__Direction__.
Count how many lines in the records below contain the string "width", treating uppercase and lowercase letters as different. Reply with the number only.

***** Exercise data *****

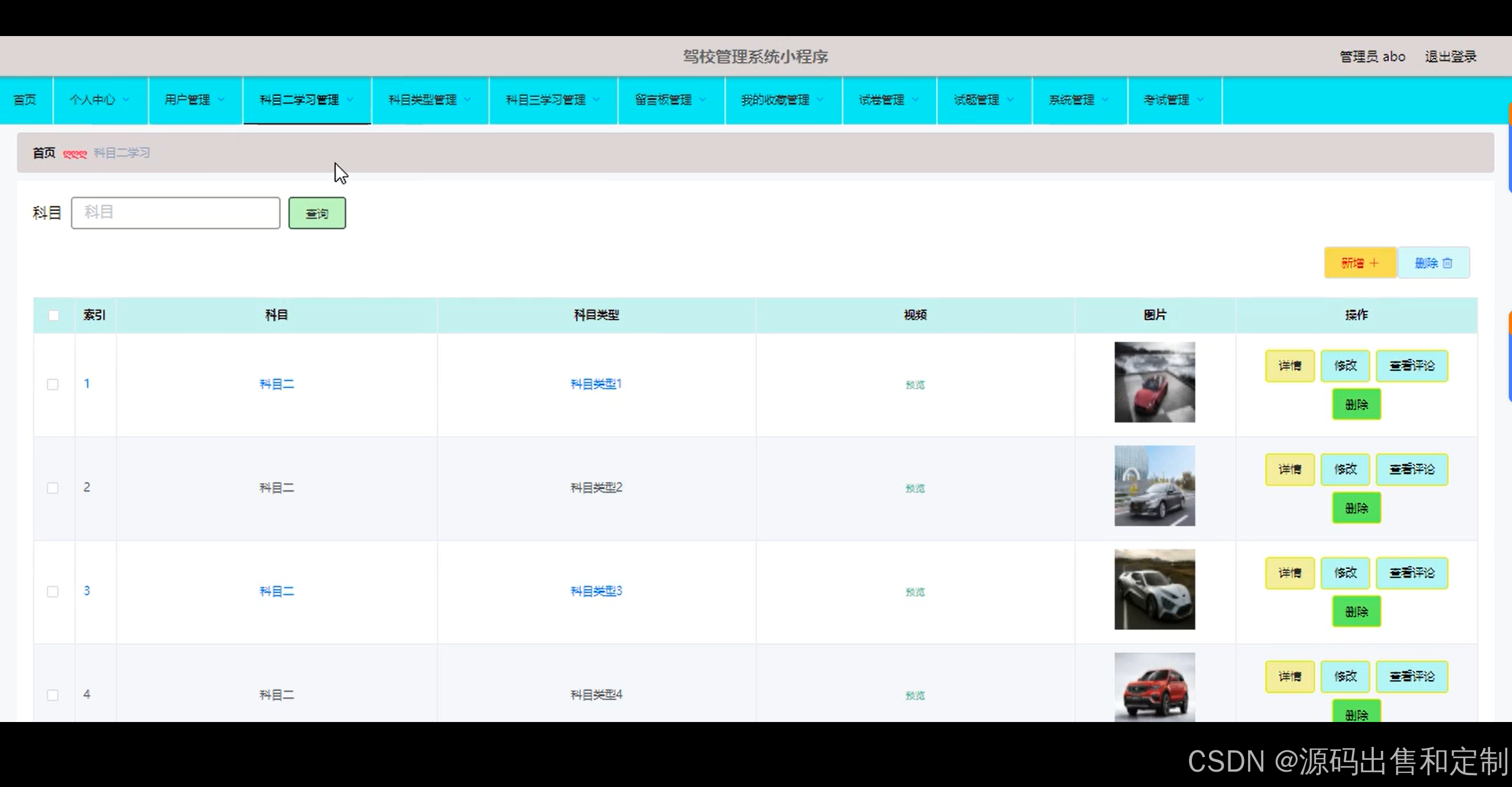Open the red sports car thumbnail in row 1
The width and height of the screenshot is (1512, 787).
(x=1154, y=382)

*****
***** Exercise data *****

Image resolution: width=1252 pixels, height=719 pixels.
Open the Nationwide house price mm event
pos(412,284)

*****

__Solved exercise__.
2